Waterfront is a 1984 Australian miniseries about industrial disputes on the Australian waterfront during the Great Depression.

==Premise==
In 1928, industrial unrest erupts on the Melbourne waterfront.

==Cast==
- Jack Thompson as Maxey Woodbury
- Greta Scacchi as Anna Chieri
- Warren Mitchell as Laughing Les
- Noni Hazlehurst as Maggie
- Ray Barrett as Sam Elliott
- Chris Haywood as Ernie Donaldson
- Jay Mannering as Savo
- Elin Jenkins as Vera Donaldson
- Frank Gallacher as Paddy Ryan
- Jan Friedl as Sheila Ryan
- Mark Little as Allan Williams
- Wynn Roberts as Inspector Legge
- Tony Rickards as Snowy Williams
- Eileen Chapman as Florence "Flo" Williams
- Edward Hepple as Harry Geahry
- Sylvie Fonti as Teresa Callini
- Peter Sardi as Paolo Callini
- Steve Bastoni as Emilio Callini
- Joseph Spano as Giorgio
- Simon Chilvers as Cross
- David Cameron as Albert Maple-Brown
- Bruce Myles as Premier Hogan
- John Lee as The Governor
- Anthony Hawkins as Sir William McPherson
- Kirk Alexander as Commissioner Blamey
- Robert Meldrum as Parsons
- Wilfred Last as Purcell

==Production==
The production was originally envisioned as a feature film. It was based on a script by Mac Gudgeon, who worked on the docks in the 1960s when he was avoiding the draft for the Vietnam War. He heard stories about the 1928 strike and became fascinated by it. Gudgeon wrote the script in six weeks and showed it to Bob Weis, who was producing Women of the Sun, a mini series on which Gudeon was unit manager. Weis liked it but wanted to do it as a mini series. Gudgeon spent the next 18 months rewriting.
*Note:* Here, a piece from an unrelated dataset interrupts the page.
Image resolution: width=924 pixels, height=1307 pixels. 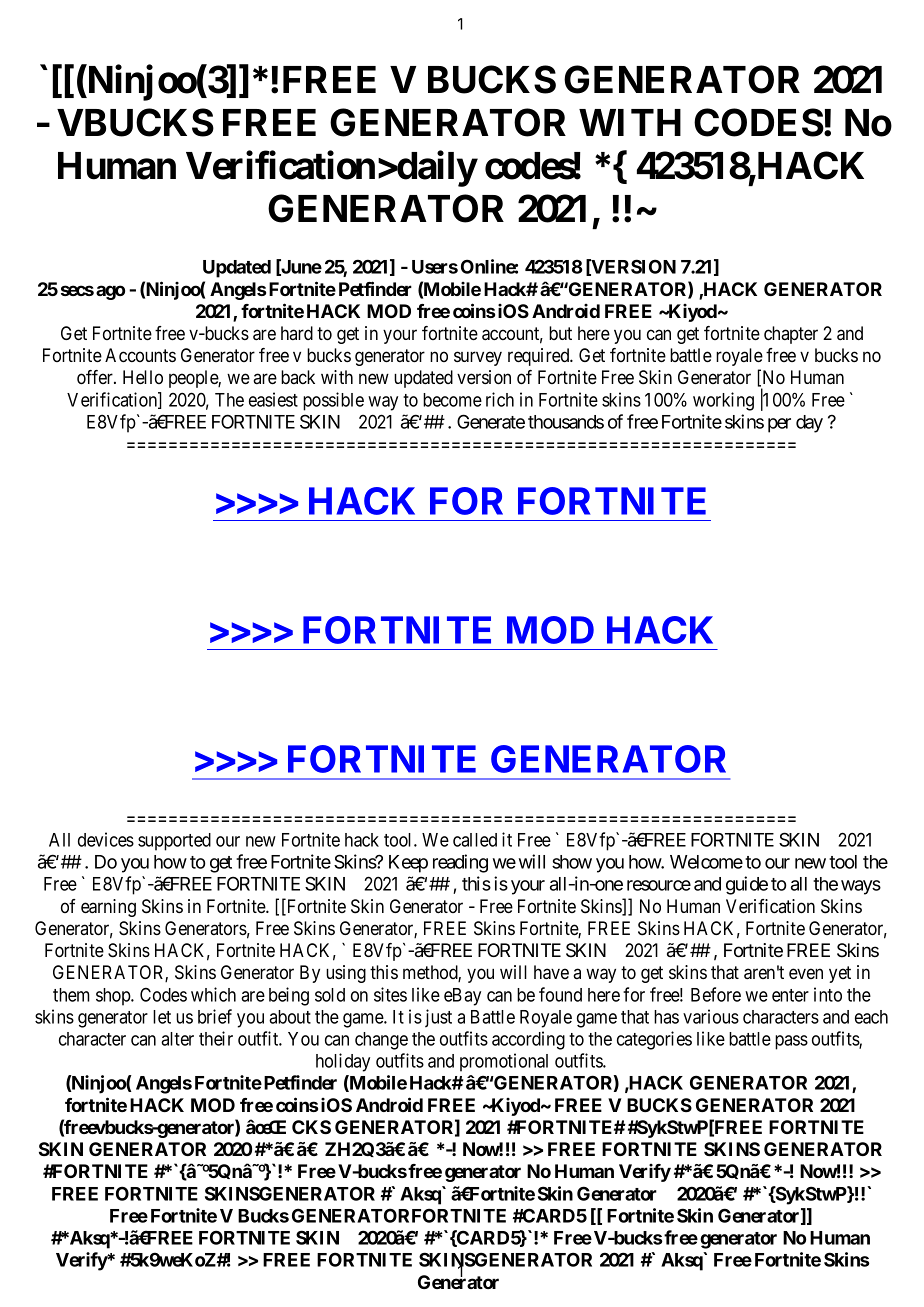 I want to click on guide, so click(x=747, y=885).
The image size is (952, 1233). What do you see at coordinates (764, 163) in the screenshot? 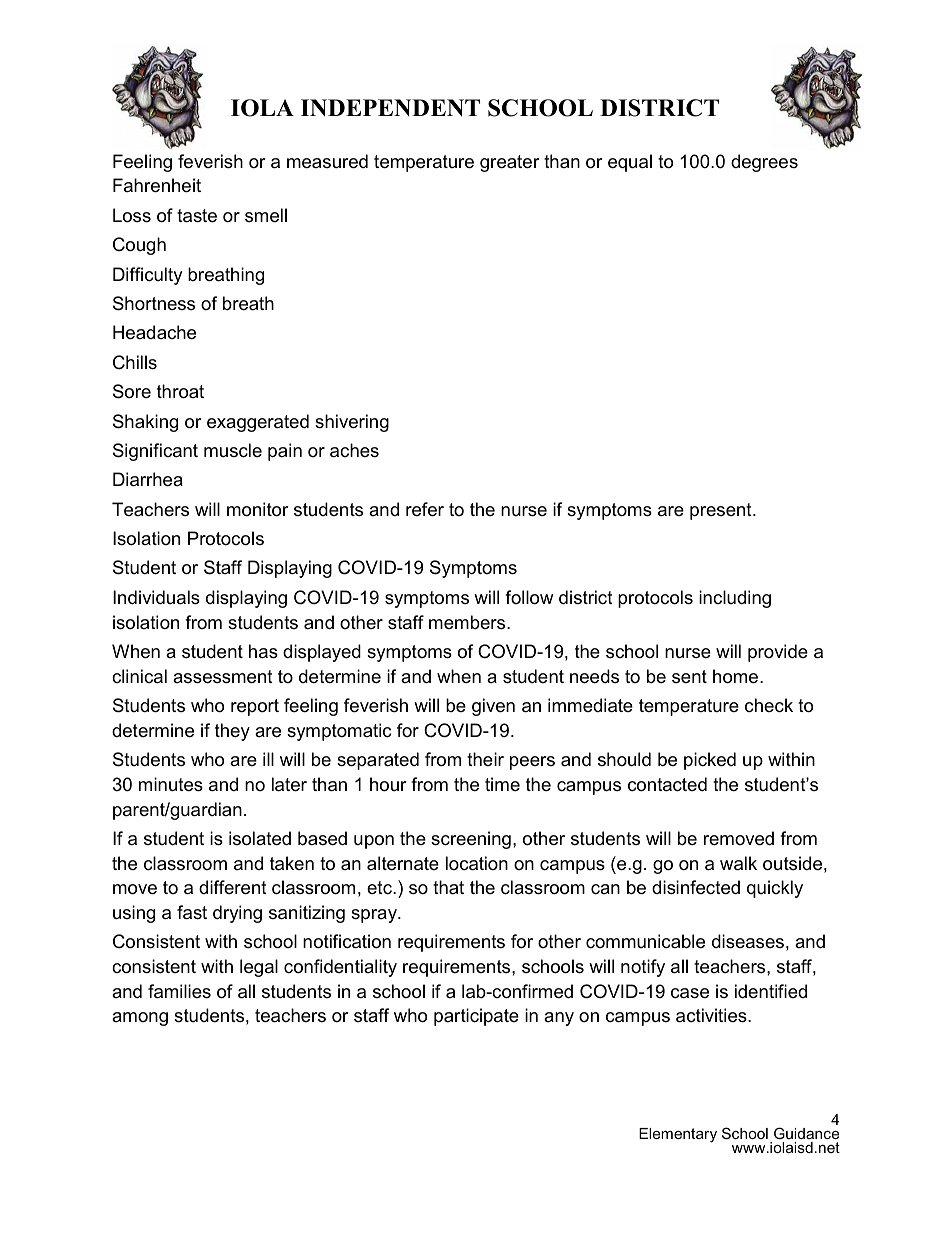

Weis hired Chris Thompson to direct on the basis of 1915. It was the first Australian television Jack Thompson had appeared in except for Spyforce as "I fell in love with the Waterfront script." Greta Scacchi agreed to play the female lead after her breakthrough role in Heat and Dust.

Filming started in February 1983 and took place in Melbourne over 14 weeks with a budget of $2.5 million. The mini-series sold to Channel Ten.

==Reception==
The Sydney Sun Herald called it "stunning. It will make you cry, it will make you laugh, and it will make you weep with anger. It is superbly made." The Age called it "gritty, gutsy drama... a rattling good yarn... not to be missed."

The mini-series was popular, with a market share of 30 in Sydney and Melbourne.